**What is needed:** Look below for the line that has "Instruction: Toggle grid snapping in viewport". Set down the lines from there through the line that has "Task: Open the user profile avatar", exactly as written.

**Stored data:**
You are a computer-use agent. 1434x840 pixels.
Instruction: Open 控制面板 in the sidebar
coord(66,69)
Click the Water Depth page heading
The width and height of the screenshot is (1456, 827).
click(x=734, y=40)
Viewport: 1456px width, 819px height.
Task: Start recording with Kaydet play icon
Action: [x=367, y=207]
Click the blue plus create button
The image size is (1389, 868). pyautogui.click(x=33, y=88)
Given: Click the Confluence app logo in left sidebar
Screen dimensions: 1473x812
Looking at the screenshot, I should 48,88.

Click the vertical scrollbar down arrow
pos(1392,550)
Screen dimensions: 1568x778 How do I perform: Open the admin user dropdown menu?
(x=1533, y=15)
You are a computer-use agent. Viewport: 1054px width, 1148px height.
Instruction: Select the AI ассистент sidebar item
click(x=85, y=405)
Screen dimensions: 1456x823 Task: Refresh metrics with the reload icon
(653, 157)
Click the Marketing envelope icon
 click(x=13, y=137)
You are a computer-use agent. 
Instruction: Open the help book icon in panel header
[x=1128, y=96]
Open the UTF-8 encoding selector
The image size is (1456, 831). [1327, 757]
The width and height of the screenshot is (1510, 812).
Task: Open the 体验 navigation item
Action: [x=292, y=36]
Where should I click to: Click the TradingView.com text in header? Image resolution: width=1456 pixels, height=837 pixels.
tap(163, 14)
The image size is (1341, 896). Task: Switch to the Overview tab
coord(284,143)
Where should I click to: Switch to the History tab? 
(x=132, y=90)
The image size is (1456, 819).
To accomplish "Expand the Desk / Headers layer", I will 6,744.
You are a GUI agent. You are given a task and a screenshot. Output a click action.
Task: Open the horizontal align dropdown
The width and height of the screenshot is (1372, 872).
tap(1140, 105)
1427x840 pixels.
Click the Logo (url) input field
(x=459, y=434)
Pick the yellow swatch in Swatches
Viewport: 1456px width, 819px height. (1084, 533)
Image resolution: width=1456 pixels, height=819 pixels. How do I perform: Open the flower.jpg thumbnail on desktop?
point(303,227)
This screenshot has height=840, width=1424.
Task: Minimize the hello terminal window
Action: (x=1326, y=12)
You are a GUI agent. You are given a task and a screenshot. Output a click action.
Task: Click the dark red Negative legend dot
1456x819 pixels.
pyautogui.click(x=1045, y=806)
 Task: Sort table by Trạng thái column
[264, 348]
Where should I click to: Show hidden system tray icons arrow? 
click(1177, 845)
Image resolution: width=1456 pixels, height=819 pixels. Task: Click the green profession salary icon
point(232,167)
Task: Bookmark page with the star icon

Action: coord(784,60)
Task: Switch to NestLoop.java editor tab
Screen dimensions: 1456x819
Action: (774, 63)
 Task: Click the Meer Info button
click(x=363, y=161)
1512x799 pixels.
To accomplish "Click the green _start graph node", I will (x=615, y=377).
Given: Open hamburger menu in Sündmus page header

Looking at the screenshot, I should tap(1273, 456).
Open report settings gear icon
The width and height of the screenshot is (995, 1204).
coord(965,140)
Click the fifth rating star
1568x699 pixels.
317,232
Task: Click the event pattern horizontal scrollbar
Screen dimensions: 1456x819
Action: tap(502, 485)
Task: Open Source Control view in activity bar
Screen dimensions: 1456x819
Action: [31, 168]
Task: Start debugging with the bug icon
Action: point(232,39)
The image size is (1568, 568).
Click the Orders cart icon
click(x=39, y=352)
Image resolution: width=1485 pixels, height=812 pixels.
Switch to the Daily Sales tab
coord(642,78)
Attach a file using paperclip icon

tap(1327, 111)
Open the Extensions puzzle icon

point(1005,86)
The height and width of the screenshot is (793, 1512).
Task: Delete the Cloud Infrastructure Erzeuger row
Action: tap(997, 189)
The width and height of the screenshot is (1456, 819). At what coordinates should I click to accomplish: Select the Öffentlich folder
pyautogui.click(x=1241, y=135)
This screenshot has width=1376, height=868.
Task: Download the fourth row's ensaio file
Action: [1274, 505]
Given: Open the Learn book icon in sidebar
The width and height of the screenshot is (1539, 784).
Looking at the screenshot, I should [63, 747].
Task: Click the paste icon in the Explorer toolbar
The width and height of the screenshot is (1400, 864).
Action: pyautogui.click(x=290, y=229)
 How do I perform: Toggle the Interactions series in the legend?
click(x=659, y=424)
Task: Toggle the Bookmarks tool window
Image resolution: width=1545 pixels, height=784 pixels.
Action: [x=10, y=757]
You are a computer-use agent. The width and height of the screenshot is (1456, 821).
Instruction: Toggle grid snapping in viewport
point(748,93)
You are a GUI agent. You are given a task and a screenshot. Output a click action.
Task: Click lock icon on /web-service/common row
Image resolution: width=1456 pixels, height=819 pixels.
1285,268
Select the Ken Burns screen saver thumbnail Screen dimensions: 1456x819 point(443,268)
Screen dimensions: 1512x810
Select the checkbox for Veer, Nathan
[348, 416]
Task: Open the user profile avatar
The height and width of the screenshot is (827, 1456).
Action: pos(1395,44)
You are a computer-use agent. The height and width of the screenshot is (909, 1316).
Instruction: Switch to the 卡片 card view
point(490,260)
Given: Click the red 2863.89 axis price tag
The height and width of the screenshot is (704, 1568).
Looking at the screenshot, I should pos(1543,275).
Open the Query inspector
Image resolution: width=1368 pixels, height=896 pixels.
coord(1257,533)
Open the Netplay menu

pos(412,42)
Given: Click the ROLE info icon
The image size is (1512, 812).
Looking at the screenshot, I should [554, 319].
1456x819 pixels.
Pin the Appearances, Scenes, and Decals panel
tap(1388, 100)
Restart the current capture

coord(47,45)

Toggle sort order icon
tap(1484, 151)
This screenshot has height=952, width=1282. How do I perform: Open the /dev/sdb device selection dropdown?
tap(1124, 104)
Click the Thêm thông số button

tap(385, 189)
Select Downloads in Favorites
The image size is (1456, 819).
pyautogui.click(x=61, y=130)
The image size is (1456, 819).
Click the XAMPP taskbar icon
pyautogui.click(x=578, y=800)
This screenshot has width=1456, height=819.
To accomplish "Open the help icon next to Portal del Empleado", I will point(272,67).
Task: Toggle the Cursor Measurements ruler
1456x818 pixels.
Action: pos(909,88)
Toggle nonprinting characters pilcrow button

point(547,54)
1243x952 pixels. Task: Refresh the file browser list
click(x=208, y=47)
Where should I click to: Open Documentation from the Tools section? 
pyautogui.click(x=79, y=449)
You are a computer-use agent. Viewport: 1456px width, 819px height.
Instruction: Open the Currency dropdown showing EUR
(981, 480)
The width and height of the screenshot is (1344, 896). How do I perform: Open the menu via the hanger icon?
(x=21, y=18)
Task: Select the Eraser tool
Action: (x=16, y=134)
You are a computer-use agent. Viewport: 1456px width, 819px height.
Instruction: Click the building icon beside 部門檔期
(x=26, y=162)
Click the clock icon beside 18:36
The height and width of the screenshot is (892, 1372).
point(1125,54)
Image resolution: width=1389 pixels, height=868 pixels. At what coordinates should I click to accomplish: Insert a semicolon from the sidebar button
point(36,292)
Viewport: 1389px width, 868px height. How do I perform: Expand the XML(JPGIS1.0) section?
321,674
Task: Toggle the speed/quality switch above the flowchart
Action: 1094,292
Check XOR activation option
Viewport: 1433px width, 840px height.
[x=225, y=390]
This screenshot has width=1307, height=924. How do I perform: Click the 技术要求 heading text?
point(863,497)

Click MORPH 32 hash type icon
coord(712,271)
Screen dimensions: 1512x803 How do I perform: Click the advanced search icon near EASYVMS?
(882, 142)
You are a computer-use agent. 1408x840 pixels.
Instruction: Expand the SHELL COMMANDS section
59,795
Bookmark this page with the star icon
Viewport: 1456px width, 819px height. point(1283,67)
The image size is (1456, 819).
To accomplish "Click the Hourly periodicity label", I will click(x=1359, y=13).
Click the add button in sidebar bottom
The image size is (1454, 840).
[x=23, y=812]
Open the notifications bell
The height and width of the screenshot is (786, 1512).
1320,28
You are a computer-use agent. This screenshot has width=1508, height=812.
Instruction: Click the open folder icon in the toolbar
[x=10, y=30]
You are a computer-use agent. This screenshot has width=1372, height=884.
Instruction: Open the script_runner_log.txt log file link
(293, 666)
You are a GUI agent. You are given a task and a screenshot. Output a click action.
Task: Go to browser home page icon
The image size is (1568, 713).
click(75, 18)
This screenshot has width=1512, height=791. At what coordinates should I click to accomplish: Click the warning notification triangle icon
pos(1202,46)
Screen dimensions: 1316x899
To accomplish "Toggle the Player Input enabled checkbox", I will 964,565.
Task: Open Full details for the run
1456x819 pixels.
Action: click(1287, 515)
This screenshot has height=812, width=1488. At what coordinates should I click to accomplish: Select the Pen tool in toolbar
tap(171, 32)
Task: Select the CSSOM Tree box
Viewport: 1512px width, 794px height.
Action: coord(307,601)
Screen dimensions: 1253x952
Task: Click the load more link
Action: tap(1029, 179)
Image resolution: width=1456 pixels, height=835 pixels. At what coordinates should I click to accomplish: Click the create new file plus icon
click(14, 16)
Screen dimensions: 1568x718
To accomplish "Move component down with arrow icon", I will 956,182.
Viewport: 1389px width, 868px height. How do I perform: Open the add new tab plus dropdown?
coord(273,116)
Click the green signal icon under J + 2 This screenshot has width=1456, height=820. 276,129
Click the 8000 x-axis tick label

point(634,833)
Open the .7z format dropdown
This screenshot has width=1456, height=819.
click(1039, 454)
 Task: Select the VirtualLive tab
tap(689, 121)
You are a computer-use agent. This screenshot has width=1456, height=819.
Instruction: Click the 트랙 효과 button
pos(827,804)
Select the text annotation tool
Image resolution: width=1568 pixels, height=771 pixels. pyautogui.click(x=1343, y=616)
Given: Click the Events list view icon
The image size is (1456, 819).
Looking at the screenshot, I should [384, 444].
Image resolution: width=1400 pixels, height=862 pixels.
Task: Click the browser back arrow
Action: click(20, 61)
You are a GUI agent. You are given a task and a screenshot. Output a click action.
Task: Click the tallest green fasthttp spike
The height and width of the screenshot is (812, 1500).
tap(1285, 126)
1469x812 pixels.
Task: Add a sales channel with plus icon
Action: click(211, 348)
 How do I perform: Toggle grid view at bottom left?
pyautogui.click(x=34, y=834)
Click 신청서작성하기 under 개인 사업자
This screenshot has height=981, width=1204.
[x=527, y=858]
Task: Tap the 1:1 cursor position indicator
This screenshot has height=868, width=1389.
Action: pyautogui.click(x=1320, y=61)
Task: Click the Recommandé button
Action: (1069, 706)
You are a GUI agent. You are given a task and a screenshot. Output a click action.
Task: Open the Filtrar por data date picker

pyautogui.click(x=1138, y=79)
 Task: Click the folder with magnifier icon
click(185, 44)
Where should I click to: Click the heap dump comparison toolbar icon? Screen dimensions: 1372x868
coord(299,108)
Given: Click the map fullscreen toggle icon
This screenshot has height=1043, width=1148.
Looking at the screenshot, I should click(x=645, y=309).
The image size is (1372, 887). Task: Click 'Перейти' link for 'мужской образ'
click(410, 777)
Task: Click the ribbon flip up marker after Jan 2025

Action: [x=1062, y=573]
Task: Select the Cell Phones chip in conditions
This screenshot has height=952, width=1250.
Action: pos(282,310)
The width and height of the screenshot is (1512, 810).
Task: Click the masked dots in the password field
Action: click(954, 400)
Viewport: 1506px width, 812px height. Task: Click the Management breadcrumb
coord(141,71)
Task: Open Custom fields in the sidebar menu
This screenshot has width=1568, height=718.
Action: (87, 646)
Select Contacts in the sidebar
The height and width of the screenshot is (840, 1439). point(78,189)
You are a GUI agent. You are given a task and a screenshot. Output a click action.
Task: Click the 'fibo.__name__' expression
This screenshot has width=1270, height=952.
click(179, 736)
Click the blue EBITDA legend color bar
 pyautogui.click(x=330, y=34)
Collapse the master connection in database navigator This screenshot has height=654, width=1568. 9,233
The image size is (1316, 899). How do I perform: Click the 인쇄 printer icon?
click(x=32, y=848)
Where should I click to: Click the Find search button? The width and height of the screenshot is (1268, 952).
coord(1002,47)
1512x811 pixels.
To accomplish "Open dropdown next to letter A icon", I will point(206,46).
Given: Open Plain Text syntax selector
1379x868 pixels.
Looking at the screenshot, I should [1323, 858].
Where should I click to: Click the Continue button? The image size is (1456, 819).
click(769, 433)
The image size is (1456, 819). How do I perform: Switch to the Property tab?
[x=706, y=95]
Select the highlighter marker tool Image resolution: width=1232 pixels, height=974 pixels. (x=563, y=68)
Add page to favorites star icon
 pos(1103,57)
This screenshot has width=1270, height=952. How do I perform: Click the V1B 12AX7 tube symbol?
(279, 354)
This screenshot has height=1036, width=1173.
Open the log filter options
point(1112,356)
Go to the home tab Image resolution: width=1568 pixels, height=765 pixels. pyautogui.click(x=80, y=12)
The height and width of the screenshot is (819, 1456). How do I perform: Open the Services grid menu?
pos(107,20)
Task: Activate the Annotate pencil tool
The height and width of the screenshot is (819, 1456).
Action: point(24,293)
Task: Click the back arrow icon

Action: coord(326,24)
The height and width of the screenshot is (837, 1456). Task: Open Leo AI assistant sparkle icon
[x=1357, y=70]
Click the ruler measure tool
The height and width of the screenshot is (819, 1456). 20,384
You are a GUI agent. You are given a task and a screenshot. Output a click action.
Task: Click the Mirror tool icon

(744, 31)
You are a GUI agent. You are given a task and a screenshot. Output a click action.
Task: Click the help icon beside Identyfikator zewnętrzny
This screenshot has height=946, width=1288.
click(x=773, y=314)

**The completed task:**
Instruction: Toggle grid snapping in viewport
point(748,93)
You are a GUI agent. You are given a task and a screenshot. Output a click action.
Task: Click lock icon on /web-service/common row
Image resolution: width=1456 pixels, height=819 pixels.
1285,268
Select the Ken Burns screen saver thumbnail Screen dimensions: 1456x819 point(443,268)
Screen dimensions: 1512x810
Select the checkbox for Veer, Nathan
[348, 416]
Task: Open the user profile avatar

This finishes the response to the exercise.